EXERCISE DATA
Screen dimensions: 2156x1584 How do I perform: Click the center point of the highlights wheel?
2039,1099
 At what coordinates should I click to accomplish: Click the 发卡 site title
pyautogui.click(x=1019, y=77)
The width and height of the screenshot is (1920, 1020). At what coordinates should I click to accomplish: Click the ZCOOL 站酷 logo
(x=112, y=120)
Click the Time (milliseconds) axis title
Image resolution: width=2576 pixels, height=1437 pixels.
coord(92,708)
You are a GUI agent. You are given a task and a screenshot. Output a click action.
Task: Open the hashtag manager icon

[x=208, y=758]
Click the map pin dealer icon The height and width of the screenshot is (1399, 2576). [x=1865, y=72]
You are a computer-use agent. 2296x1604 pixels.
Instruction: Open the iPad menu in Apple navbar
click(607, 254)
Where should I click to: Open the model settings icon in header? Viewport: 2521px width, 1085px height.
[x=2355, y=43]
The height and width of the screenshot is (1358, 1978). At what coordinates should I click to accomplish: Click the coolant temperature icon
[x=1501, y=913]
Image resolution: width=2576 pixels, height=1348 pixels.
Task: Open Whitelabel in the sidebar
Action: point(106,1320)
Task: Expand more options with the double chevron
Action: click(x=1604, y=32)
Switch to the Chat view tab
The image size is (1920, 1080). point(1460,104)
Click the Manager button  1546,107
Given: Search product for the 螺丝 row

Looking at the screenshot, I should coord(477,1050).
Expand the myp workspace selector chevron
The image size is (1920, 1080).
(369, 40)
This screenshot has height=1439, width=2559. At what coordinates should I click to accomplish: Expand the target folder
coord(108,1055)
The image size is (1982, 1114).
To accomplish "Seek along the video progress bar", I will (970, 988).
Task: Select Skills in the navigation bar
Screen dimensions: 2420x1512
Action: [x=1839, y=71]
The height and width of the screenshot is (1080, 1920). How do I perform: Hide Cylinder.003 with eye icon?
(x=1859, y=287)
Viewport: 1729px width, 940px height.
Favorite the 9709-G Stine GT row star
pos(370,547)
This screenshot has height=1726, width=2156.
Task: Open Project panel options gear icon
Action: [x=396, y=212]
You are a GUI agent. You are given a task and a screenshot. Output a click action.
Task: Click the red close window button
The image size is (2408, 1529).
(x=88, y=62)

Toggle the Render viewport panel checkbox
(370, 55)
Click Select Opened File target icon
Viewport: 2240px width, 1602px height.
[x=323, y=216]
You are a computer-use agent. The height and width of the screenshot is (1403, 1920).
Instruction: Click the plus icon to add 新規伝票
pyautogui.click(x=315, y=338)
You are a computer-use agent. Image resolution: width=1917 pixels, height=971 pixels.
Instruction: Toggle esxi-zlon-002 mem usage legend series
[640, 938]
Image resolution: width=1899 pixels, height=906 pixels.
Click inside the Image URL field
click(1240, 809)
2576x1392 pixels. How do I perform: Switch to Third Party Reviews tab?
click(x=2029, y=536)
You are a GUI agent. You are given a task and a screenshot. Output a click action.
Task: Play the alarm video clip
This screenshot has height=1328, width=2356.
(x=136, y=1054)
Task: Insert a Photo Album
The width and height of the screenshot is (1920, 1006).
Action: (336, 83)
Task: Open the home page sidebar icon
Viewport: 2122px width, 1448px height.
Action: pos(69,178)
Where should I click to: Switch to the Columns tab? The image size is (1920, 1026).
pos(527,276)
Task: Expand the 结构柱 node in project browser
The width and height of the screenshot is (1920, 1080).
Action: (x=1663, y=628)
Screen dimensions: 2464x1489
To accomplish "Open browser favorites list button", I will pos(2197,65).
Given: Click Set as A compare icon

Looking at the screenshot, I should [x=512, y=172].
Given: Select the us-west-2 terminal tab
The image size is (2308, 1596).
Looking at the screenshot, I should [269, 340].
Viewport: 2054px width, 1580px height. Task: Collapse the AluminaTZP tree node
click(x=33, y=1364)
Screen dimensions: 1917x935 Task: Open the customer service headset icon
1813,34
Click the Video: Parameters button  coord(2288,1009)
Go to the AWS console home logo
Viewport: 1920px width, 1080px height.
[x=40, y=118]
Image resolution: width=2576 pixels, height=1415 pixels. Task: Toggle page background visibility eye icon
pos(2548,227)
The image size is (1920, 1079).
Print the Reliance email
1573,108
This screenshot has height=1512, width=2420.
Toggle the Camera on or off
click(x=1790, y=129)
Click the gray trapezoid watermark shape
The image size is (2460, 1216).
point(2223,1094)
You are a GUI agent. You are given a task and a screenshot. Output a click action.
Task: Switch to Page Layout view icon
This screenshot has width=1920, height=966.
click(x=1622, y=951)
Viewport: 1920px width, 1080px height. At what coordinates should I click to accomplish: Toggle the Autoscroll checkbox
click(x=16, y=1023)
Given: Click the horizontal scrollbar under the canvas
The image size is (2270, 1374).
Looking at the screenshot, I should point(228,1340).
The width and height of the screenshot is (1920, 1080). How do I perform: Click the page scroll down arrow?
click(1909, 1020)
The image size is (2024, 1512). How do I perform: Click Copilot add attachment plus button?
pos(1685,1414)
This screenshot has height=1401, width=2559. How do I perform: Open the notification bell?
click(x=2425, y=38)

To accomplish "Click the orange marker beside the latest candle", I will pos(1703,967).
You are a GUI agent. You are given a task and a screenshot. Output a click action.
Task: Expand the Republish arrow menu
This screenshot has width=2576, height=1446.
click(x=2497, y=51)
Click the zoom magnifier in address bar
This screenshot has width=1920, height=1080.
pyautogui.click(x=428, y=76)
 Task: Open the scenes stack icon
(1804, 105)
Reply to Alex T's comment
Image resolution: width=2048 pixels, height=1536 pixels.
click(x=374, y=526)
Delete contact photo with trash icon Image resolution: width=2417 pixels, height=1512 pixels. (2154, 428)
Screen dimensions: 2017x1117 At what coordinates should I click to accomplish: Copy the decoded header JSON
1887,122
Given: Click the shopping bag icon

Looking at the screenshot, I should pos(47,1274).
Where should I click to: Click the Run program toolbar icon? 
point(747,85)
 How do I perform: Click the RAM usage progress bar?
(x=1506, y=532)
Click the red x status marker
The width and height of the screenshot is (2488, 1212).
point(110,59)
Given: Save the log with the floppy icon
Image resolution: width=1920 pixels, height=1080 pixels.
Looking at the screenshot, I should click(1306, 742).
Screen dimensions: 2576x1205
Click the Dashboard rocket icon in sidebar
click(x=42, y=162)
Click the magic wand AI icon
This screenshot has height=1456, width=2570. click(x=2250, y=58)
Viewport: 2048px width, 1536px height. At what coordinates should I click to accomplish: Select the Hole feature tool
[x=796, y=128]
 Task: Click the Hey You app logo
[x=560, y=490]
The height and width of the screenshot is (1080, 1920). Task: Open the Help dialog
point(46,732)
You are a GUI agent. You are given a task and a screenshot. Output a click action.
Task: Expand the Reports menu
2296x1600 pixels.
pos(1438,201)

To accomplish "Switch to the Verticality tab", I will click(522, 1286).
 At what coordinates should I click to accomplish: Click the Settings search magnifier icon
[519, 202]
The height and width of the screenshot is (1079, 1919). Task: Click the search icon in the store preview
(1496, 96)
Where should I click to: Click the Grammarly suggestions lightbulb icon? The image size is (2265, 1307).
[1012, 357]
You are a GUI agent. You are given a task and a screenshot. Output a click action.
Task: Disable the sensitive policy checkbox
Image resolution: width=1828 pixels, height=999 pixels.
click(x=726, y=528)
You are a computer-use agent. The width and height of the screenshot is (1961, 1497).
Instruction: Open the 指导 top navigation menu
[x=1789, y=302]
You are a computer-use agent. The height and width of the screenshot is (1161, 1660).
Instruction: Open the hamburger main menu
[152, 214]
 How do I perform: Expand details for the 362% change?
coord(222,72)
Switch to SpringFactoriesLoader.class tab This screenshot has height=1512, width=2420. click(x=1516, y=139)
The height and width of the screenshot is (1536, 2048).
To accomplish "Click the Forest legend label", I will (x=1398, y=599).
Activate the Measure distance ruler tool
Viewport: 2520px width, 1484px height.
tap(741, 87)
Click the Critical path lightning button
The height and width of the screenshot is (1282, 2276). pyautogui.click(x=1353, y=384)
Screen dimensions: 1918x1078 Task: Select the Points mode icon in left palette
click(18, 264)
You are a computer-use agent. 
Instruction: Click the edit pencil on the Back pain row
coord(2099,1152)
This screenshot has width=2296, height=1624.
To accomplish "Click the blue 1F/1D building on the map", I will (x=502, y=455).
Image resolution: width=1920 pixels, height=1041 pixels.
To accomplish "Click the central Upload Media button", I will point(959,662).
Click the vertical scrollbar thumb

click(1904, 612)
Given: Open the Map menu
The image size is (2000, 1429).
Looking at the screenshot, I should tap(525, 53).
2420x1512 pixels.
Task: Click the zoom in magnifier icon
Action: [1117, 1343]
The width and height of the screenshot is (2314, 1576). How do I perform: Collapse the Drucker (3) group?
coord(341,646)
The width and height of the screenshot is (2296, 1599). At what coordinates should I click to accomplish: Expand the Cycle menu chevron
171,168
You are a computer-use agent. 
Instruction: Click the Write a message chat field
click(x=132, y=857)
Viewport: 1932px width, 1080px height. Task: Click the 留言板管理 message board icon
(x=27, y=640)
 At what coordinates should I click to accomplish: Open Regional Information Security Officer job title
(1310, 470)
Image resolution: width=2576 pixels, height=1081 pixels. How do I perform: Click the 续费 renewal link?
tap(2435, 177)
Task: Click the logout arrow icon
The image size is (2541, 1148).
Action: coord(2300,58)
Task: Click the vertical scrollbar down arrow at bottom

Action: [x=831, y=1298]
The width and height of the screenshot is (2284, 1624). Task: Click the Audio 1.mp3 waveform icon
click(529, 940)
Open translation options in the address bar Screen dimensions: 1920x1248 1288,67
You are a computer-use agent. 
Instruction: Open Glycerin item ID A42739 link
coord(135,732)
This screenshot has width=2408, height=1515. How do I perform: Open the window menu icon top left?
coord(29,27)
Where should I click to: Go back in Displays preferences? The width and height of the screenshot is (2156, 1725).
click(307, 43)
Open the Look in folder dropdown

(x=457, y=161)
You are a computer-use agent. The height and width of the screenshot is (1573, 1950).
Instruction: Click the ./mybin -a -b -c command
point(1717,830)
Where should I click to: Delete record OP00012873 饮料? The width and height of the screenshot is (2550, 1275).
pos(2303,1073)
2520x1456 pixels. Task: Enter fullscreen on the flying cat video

THE PROBLEM
Every line of the listing that holds "home" should be found and copied.

ANSWER FOR THIS EXERCISE
Task: Open the home page sidebar icon
Go to the AWS console home logo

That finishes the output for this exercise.